1. This codebase assumes all the data to be in ``$PROJECT_ROOT/data`` directory
   by default, although custom paths can be provided through config. Download
   CLEVR v1.0 dataset from `here <https://dl.fbaipublicfiles.com/clevr/CLEVR_v1.0.zip>`_
   and symlink it as follows:

    .. code-block:: text

        $PROJECT_ROOT/data
            |—— CLEVR_test_questions.json
            |—— CLEVR_train_questions.json
            |—— CLEVR_val_questions.json
            +—— images
                |—— train
                |   |—— CLEVR_train_000000.png
                |   +—— CLEVR_train_000001.png ...
                |—— val
                |   |—— CLEVR_val_000000.png
                |   +—— CLEVR_val_000001.png ...
                +—— test
                    |—— CLEVR_test_000000.png
                    +—— CLEVR_test_000001.png ...

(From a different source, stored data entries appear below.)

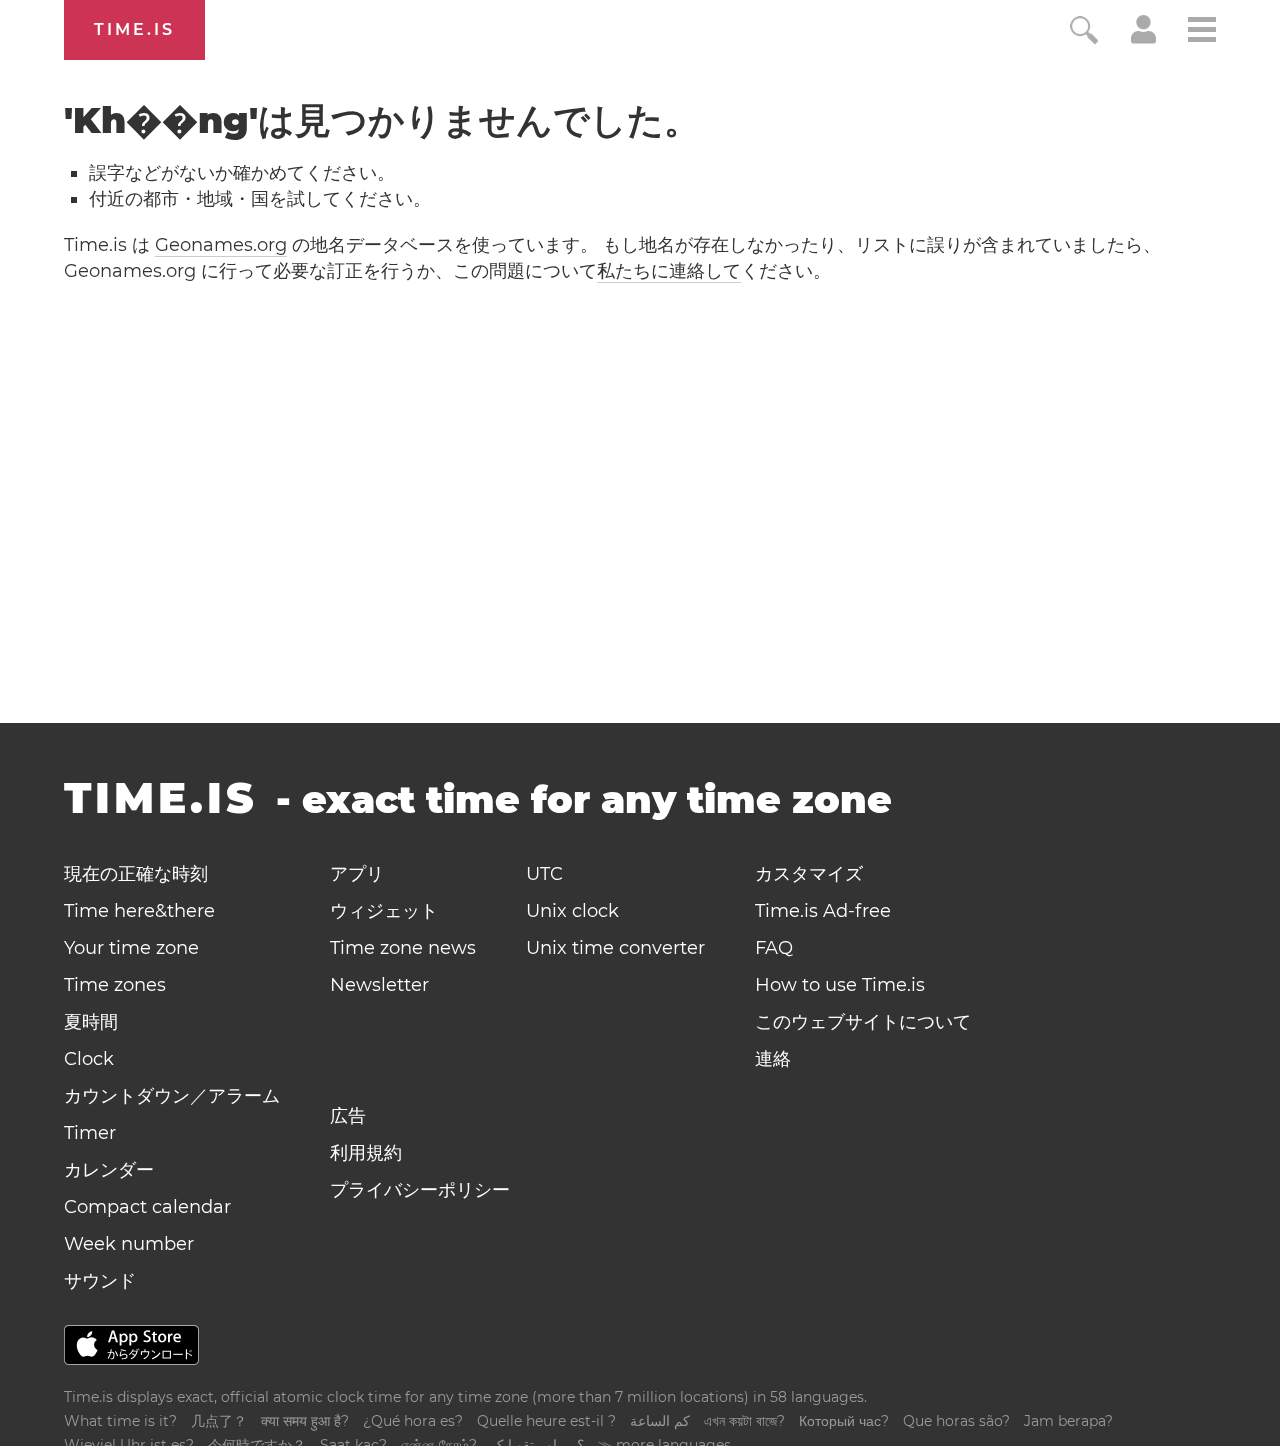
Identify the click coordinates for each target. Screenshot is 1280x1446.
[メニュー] (1202, 32)
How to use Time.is (840, 985)
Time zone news (403, 948)
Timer (90, 1133)
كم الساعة (660, 1421)
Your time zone (131, 948)
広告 (348, 1116)
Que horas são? (956, 1421)
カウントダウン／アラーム (172, 1096)
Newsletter (379, 985)
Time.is (134, 29)
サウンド (100, 1281)
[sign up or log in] (1143, 38)
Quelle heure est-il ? (546, 1421)
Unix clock (572, 911)
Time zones (115, 985)
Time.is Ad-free (823, 911)
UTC (544, 874)
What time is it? (120, 1421)
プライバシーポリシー (420, 1190)
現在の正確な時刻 (136, 874)
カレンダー (109, 1170)
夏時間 (91, 1022)
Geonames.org (221, 245)
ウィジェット (384, 911)
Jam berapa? (1068, 1421)
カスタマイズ (809, 874)
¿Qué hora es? (413, 1421)
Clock (89, 1059)
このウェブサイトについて (863, 1022)
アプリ (357, 874)
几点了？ (219, 1421)
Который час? (844, 1421)
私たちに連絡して (669, 271)
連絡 (773, 1059)
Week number (129, 1244)
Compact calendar (147, 1207)
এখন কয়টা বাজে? (744, 1421)
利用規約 (366, 1153)
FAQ (774, 948)
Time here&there (139, 911)
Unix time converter (615, 948)
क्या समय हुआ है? (305, 1421)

2. Build a vocabulary out of CLEVR programs, questions and answers, which is
   compatible with AllenNLP, and will be used throughout the training and
   evaluation. This will create a directory with separate text files containing
   unique tokens of questions, programs and answers.

    .. code-block:: shell

        python scripts/preprocess/build_vocabulary.py \
            --clevr-jsonpath data/CLEVR_train_questions.json \
            --output-dirpath data/clevr_vocabulary


3. Tokenize programs, questions and answers of CLEVR training, validation (and
   test) splits using this vocabulary mapping.

    .. code-block:: shell

        python scripts/preprocess/preprocess_questions.py \
            --clevr-jsonpath data/CLEVR_train_questions.json \
            --vocab-dirpath data/clevr_vocabulary \
            --output-h5path data/clevr_train_tokens.h5 \
            --split train


4. Extract image features using pre-trained ResNet-101 from torchvision model
   zoo.

    .. code-block:: shell

        python scripts/preprocess/extract_features.py \
            --image-dir data/images/train \
            --output-h5path data/clevr_train_features.h5 \
            --split train

That's it! Steps 3 and 4 will create necessary H5 files which can be used by
``probnmn.data.readers`` and further ``probnmn.data.datasets``.